§ **Document extract**
I mean when you put it that way it doesn't seem so bad.

2 comments

Yeah, it almost reads like "if you have to drink, drink heavy and don't stop drinking" - that seems to be the least harmful category other than not drinking at all!
> impaired cognitive abilities were observed only in former drinkers.

Have to keep drinking or you’ll experience a loss in cognitive abilities.

Yeah. The 40% seems like the interesting bit.
Yeah, the fact that 40% get them regardless makes the slight increases seem.. statistically irrelevant?
It turns out we in fact have tests to determine statistical significance - and the fact that this study was peer reviewed and published means the results were indeed statistically significant!

§ **Exercise instructions**
A: Answer the following from the comment thread about drinking.
(i) According to the quoted line, in which group were impaired cognitive abilities observed?
(ii) What percentage of people is said to get them regardless?
(iii) What does the final comment say the study's being peer reviewed and published means?
B: Switch every "drinking" to "consuming alcohol" as you write out the comment thread about drinking from "Yeah, it almost" up to and including "indeed statistically significant!".
C: Extend the comment thread about drinking with further comments, starting after its final comment.
The entries that follow are not needed for any of this work.

§ **Given data**
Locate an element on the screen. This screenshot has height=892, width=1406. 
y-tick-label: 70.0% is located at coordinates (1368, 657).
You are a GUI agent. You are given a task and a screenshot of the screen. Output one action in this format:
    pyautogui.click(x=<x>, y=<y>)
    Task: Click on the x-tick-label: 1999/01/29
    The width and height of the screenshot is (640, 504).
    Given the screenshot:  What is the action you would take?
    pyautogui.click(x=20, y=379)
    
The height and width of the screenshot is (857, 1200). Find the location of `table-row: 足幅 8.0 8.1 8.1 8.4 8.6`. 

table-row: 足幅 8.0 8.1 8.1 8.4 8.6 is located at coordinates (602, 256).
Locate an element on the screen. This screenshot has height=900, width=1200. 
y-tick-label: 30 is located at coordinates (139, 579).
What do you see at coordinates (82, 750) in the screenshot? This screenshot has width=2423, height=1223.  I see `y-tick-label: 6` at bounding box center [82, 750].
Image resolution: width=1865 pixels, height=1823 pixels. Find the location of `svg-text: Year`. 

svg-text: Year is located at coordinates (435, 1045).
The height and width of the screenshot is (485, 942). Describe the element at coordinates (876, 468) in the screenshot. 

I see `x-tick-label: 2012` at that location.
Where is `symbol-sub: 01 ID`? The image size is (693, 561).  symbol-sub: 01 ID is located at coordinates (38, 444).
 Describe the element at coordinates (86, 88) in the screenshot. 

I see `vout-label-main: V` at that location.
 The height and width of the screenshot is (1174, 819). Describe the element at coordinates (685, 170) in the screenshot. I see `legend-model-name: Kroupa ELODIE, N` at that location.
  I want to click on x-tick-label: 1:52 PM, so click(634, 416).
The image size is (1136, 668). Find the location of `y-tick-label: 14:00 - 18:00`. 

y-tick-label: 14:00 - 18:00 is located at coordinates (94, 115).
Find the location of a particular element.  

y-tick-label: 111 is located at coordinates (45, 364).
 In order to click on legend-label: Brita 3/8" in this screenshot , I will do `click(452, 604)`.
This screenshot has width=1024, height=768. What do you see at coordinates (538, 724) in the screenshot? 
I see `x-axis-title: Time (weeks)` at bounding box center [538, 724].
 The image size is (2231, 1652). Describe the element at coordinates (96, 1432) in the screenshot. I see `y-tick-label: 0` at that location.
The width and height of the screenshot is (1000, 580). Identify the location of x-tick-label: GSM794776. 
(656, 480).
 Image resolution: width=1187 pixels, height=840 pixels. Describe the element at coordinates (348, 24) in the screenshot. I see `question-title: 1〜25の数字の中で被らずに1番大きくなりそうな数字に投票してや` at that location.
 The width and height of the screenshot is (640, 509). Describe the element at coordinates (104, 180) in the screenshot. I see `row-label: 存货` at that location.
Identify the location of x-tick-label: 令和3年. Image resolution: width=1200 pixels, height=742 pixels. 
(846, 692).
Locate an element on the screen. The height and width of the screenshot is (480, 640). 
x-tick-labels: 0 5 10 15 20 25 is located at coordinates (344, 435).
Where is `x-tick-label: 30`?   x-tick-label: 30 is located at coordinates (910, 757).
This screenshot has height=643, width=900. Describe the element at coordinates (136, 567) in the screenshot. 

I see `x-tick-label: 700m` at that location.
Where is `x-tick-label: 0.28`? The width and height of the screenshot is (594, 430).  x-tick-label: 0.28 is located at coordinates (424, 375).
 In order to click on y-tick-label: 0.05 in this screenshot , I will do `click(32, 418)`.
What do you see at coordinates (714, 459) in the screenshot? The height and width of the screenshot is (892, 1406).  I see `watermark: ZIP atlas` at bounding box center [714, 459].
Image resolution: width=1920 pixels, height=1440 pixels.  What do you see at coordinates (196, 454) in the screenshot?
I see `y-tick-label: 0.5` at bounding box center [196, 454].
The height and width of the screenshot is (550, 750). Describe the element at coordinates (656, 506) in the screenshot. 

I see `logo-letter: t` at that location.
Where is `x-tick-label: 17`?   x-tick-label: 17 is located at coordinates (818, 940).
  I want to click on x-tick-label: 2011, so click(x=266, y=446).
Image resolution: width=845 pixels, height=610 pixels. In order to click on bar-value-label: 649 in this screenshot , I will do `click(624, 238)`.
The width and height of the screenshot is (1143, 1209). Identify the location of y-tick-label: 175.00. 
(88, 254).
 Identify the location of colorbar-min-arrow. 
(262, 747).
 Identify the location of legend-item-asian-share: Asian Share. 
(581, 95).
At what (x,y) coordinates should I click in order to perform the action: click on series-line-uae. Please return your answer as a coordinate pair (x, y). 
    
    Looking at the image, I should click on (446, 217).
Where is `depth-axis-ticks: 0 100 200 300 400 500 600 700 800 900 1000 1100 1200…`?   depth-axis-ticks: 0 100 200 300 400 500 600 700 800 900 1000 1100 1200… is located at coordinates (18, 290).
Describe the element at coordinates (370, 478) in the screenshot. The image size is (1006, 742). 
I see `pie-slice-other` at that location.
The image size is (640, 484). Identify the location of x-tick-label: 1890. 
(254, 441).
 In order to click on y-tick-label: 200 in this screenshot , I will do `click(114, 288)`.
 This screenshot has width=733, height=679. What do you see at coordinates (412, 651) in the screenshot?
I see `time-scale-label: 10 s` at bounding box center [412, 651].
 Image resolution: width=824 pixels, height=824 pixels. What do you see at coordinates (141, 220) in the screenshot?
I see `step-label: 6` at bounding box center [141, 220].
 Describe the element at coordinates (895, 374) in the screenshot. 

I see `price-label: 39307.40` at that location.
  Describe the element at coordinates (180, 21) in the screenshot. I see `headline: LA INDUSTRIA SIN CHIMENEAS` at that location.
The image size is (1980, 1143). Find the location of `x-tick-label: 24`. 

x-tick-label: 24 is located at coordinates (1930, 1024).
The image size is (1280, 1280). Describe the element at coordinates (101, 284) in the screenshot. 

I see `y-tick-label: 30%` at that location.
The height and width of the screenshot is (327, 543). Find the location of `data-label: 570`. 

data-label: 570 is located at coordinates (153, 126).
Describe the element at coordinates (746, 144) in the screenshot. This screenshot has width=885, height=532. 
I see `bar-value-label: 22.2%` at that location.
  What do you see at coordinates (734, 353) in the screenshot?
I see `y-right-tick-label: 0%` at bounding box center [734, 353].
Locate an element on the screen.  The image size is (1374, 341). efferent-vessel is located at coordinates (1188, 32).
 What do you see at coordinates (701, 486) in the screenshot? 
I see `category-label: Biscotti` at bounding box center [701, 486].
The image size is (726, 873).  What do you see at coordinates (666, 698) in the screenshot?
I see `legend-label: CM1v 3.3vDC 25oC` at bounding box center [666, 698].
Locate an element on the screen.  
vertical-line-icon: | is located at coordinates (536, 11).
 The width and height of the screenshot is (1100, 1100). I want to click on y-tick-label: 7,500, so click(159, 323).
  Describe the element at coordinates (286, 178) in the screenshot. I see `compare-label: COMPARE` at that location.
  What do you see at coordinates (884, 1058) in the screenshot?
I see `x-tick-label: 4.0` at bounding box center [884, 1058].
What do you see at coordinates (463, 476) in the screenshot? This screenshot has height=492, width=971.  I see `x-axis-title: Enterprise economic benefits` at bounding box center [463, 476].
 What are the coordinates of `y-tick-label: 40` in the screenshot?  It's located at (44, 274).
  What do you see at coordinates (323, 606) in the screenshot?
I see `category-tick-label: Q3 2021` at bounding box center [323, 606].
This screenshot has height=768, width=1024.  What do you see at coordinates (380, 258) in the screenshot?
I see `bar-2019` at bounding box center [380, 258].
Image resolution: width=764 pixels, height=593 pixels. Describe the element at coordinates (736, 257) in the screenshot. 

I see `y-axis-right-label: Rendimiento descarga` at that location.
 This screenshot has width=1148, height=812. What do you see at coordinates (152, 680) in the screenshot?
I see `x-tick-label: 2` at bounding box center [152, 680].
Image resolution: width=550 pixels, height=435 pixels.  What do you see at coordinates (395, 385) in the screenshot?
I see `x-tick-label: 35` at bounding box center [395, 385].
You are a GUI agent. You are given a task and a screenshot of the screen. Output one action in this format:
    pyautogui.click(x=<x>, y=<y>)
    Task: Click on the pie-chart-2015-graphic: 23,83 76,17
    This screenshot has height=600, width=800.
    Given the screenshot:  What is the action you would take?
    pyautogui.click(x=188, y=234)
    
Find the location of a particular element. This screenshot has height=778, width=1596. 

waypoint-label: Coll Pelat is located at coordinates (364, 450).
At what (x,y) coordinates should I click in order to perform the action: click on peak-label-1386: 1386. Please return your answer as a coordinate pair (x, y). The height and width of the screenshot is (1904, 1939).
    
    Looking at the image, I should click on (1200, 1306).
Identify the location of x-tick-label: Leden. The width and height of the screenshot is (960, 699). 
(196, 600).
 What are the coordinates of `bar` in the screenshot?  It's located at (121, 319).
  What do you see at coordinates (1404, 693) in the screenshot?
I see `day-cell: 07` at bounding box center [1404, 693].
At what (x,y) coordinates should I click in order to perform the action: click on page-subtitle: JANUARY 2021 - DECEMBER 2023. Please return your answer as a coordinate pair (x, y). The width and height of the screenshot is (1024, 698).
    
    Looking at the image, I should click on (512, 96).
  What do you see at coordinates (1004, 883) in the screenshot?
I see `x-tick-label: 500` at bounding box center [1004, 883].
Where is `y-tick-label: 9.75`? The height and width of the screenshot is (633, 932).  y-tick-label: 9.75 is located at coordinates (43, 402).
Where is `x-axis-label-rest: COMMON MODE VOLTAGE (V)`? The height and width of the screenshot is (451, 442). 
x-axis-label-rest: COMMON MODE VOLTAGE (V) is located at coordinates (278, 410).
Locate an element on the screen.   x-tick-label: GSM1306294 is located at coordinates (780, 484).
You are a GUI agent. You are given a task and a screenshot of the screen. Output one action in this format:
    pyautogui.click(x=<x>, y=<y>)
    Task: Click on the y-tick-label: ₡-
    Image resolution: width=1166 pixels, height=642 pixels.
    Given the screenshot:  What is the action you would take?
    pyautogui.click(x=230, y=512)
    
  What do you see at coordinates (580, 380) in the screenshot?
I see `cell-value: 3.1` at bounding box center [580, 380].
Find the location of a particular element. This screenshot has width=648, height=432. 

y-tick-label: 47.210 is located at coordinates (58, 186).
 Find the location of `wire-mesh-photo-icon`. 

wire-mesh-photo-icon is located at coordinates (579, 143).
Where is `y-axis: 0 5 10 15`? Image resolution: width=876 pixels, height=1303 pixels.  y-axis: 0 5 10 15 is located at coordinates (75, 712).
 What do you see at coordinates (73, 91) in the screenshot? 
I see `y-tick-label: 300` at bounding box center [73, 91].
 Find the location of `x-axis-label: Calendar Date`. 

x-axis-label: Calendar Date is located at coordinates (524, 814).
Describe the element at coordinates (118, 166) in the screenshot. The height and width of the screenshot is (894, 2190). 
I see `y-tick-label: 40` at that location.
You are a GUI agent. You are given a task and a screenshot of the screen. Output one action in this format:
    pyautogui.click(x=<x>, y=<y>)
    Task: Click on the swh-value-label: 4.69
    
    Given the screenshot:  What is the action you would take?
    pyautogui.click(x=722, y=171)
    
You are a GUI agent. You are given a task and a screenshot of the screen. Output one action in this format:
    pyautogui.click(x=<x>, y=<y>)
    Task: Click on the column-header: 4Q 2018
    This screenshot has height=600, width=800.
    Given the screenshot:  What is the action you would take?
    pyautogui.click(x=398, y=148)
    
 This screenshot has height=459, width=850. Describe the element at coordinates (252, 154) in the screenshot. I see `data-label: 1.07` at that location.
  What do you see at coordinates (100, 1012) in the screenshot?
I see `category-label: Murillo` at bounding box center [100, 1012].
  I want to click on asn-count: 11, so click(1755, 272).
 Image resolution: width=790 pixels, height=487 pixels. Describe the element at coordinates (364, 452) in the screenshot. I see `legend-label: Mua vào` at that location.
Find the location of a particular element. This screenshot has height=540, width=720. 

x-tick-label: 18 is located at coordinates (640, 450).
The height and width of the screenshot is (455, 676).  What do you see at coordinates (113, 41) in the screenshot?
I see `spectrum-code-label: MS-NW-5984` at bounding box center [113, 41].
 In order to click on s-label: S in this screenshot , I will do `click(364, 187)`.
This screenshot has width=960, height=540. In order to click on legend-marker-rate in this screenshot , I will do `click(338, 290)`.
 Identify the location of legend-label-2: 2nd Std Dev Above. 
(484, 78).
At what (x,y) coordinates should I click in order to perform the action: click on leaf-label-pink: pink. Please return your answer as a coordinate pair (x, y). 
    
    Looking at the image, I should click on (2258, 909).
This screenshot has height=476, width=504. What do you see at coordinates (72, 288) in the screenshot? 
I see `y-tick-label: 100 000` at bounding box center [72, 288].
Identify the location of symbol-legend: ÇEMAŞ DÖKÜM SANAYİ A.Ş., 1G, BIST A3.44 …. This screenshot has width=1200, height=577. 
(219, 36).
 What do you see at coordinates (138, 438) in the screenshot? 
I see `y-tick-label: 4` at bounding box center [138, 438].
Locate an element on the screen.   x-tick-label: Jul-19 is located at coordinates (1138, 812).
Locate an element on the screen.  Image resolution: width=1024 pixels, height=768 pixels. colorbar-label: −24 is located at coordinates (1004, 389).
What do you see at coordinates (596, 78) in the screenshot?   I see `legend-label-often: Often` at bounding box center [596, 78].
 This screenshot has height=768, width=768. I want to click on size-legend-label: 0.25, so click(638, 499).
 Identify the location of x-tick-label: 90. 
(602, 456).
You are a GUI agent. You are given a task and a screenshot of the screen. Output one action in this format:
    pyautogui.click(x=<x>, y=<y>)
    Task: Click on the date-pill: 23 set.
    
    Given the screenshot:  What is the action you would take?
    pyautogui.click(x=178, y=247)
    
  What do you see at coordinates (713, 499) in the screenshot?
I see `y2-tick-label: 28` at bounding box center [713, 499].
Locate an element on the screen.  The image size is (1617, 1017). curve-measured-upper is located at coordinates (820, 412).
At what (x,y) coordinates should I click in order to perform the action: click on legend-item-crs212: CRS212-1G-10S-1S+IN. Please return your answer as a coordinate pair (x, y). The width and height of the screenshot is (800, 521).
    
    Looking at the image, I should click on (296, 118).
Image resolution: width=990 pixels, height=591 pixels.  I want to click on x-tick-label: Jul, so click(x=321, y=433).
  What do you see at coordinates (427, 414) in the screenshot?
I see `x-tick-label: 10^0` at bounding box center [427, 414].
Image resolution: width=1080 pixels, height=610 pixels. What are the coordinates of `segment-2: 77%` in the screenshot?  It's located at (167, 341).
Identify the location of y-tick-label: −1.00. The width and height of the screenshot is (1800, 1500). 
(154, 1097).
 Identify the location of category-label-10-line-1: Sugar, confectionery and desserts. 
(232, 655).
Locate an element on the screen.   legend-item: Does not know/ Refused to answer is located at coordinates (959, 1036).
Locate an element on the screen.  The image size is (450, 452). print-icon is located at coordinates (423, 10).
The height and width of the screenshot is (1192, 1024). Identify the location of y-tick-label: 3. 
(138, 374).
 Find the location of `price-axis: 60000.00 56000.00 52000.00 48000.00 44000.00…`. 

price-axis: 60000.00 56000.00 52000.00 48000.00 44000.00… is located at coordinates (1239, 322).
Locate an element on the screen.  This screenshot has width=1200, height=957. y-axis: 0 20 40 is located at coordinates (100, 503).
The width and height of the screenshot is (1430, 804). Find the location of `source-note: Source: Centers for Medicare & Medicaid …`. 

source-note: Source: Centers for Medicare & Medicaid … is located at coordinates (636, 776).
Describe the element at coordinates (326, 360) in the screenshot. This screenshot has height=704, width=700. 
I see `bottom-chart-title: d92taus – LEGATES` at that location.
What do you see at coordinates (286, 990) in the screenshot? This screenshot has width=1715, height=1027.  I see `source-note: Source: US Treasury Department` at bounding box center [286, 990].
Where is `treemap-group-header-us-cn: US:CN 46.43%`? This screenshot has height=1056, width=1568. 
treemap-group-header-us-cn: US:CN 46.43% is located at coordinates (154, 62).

§ **Results for each task**
A:
(i) Only in former drinkers.
(ii) 40%.
(iii) That the results were indeed statistically significant.

B:
Yeah, it almost reads like "if you have to drink, drink heavy and don't stop consuming alcohol" - that seems to be the least harmful category other than not consuming alcohol at all!
> impaired cognitive abilities were observed only in former drinkers.

Have to keep consuming alcohol or you’ll experience a loss in cognitive abilities.

Yeah. The 40% seems like the interesting bit.
Yeah, the fact that 40% get them regardless makes the slight increases seem.. statistically irrelevant?
It turns out we in fact have tests to determine statistical significance - and the fact that this study was peer reviewed and published means the results were indeed statistically significant!

C:
> We included 1,781 participants (mean age 74.9 ± 12.5 years, mean education 4.8 ± 4.0 years, 49.6% women, and 64.1% White). Compared with participants who never consumed alcohol, moderate (odds ratio [OR] 1.60, 95% CI 1.19–2.15, p = 0.001), heavy (OR 2.33, 95% CI 1.50–3.63, p < 0.001), and former heavy (OR 1.89, 95% CI 1.41–2.54, p < 0.001) alcohol consumptions were associated with hyaline arteriolosclerosis while only heavy (OR 1.41, 95% CI 1.10–2.30, p = 0.012) and former heavy (OR 1.31, 95% CI 1.02–1.68, p = 0.029) alcohol consumptions were associated with neurofibrillary tangles. Former heavy drinking was associated with a lower brain mass ratio (β −4.45, 95% CI −8.55 to −0.35, p = 0.033) and worse cognitive abilities (β 1.31, 95% CI 0.54–2.09, p < 0.001). The association between impaired cognitive abilities and alcohol consumption was fully mediated by hyaline arteriolosclerosis (β 0.13, 95% CI 0.02–0.22, p = 0.012).

Being statistically significant is about how good your measurement is. (In one particular way.)

It's entirely unrelated to being practically significant.